TEXTE EXTRAIT
La différenciation entre communautés se fait en fonction de l’ethnie en Afrique, motivée parfois par une volonté politique de discrimination positive. De nombreux recensements de population comportent une variable de collecte relative à l’ethnie, comme celui au Burkina Faso, même si cette variable a aujourd’hui été remplacée par la langue parlée. Plusieurs sociologues africains estiment d’ailleurs que l’ethnie est un faux concept, comme celui de l’identité nationale, et retiennent les critères linguistiques pour différencier les communautés ; trois quarts des langues africaines appartiennent à la famille des langues bantoues, une grande famille des langues nigéro-congolaises, dont les noyaux primitifs se trouvaient sur les plateaux nigérians qui se sont dispersés progressivement vers l’Afrique occidentale et l’Afrique australe en apportant la métallurgie du fer. Il s’agissait de la première colonisation interne du continent.
L’ethnie, source de conflits ?
Pour simplifier, nous pouvons diviser les peuples d’Afrique en deux groupes : d’une part les Arabo-Berbères habitant l’Afrique du Nord, ce sont des métis de Noirs d’Afrique et de Blancs, Sémites et Indo-Européens, et les Négro-Africains d’autre part.
Le nombre élevé de groupes ethniques en Afrique, voire à l’intérieur d’un seul État africain (plus de 250 groupes ethniques recensés dans la seule République démocratique du Congo), peut constituer un obstacle au développement d’une unité nationale, et parfois un élément d’instabilité pour des groupes ethniques en position transfrontalière, à l’exemple de l’ethnie Zaghawa transfrontalière entre le Tchad et le Soudan. En réalité, c’est l’utilisation politique de l’ethnicité (« politisation de l’ethnicité »), pour mobiliser des partisans dans une conquête du pouvoir, qui serait la source de conflits. Le Rwanda en est l’illustration lors du génocide des Tutsis par les Hutus en 1994. On réduit souvent à tort tout conflit en Afrique à un pur conflit ethnique !

DONNÉES ENREGISTRÉES
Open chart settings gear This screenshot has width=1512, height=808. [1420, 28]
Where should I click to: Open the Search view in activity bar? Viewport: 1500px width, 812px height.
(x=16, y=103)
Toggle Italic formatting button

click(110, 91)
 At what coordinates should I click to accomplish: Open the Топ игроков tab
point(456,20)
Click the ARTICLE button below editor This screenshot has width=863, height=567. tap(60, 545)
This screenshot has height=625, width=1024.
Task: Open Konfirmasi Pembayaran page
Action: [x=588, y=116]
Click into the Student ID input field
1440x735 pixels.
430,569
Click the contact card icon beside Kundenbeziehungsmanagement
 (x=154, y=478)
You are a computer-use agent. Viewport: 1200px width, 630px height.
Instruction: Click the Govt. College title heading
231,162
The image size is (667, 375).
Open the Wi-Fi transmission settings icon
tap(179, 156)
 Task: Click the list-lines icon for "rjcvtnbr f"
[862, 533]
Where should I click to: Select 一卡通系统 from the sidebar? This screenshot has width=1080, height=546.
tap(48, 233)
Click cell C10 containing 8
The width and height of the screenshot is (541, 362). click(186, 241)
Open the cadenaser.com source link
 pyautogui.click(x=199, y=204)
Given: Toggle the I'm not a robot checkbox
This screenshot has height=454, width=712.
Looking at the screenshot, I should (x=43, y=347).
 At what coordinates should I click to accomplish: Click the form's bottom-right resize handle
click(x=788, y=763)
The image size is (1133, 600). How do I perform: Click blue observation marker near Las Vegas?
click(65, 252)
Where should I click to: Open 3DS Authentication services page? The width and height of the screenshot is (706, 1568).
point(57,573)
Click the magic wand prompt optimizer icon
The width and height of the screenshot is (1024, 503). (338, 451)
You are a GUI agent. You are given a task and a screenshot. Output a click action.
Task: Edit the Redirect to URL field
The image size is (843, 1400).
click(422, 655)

LISTE DES TÂCHES
[1] D'après le texte sur l'ethnie en Afrique, pourquoi plusieurs sociologues africains retiennent-ils des critères linguistiques pour différencier les communautés ? Répondez en une à trois phrases.
[2] Reprenez le texte sur l'ethnie en Afrique à l'endroit où il s'arrête et poursuivez-le.

RÉPONSES
[1] Ils retiennent des critères linguistiques parce qu'ils estiment que l'ethnie est un faux concept, comme celui de l'identité nationale.

[2]
Faire converger ethnie et État ?
La croissance rapide de population en Afrique stimule les revendications autochtones pour représenter les circonscriptions, qui peuvent dégénérer en discrimination et en nettoyage ethnique, alimentées par la pression sur les ressources et les terres. La crise économique en Côte d’Ivoire des années 1990 a précipité la guerre civile sur les terres entre les populations de la ceinture forestière productrice de cacao et les immigrants de la savane septentrionale.
Plusieurs outils existent aujourd’hui, accélérés par les processus démocratiques, pour faire converger ethnie et État, ou comment établir un environnement harmonieux, d’intégration sans exclusion, de partenariats économiques et de partage de valeurs communes. On pourra citer par exemple la commission pour les droits de l’homme et la justice administrative au Ghana, visant à atténuer les conflits ethniques, ou encore la décentralisation du pouvoir au Kenya qui, après les violences des élections de 2007, a adopté une Constitution donnant à ses gouverneurs une grande autonomie.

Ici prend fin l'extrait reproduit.